Unidentified Analyst

Analyst

Yes. So I have like two questions that I wanted to ask. First one is around that [indiscernible] concern, but it seems like you've addressed that. So another question that I wanted to ask was around the negative [indiscernible] at year-end. I think the balance was around $659 million as you're saying that you see this finance you can really have dividend or money being used for some of your life insurance companies. So I wanted to ask how far -- where is that balance at the moment? And are you addressing any -- can you expect to see any changes around like the [indiscernible] from those companies intention?

Thomas McInerney

Analyst

So you were breaking up a little bit, so I'm not sure I got all of the question, but -- so our plan at this point for excess cash is to invest in our CareScout business to grow that, and we're making good progress on that and to buy back shares. At this point, we do not have -- we don't pay a regular dividend nor do we anticipate doing that in the near future given that when we talk to our shareholders, the overwhelming majority of them would prefer that we return excess cash and share repurchases versus dividends. So that's why we've chosen to return capital through the buyback program.

Unidentified Analyst

Analyst

Okay. And then my second question was just around the negative unassigned surplus. Last year, year end it was around , you have an update in terms of like where is [indiscernible]?

Jerome Upton

Analyst

Gordon, this is Jerome Upton. Thank you for the question. Our unassigned surplus in our GLIC, which is our consolidating life insurance company, it's not positive, it's negative, and it's roughly around $700 million. And as you probably know, when you have negative unassigned surplus, it's very difficult to get any type of dividend out of those regulated entities. And I think I would just highlight for you in Tom's prepared remarks, he actually indicated that we would not put capital in the U.S. Life business nor extract capital out of the U.S. Life business. So the numbers that I have are the unassigned surplus is actually negative $700 million.

Operator

Operator

[Operator Instructions]. Ladies and gentlemen, as there are no further questions, I will now turn the call back over to Mr.
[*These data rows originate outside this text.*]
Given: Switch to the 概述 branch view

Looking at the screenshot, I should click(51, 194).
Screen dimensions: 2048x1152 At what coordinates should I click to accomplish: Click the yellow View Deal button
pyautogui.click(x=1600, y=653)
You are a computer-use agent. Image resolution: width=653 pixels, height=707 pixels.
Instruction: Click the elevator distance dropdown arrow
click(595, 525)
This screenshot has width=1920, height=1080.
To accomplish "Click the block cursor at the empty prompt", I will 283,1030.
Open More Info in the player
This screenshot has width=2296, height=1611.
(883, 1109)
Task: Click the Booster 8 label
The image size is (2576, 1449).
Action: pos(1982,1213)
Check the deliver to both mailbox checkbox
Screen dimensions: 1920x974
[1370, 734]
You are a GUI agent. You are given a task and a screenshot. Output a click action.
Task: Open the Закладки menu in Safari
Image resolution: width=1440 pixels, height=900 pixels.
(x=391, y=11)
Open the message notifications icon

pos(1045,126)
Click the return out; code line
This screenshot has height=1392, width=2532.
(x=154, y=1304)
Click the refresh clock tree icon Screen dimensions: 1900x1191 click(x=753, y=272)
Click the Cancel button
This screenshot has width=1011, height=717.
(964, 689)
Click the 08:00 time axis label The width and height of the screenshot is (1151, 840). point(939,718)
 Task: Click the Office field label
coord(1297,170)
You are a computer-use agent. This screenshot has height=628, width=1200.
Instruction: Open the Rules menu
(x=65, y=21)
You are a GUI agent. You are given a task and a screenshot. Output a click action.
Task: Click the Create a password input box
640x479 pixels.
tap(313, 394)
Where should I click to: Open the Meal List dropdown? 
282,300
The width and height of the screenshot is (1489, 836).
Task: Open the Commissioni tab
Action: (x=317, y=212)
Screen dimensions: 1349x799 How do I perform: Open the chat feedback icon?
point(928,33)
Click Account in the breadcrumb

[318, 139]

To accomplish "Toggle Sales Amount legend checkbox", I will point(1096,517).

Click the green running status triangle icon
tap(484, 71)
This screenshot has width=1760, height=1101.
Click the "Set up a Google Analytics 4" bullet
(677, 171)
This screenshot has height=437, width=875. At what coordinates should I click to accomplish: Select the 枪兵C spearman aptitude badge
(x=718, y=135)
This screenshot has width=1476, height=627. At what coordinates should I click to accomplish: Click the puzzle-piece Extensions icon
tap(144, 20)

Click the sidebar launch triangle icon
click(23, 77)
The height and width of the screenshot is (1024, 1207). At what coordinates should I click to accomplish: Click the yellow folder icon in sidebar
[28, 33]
McInerney for closing comments.

Thomas McInerney

Analyst

Thank you very much, Lisa, and thanks to all of you for joining the call today. In closing, we are very pleased with Enact's strong operating performance, our progress with CareScout, the progress we've made on Genworth's 3 strategic priorities, and we are confident in our long-term strategy. I want to thank all of our investors and others on the call for your interest and support to Genworth and we'll see you next quarter. And with that, I'll turn the call back over to Lisa to close the call.

Operator

Operator

Ladies and gentlemen, this concludes Genworth Financial's third quarter conference call. Thank you for your participation. At this time, the call will end.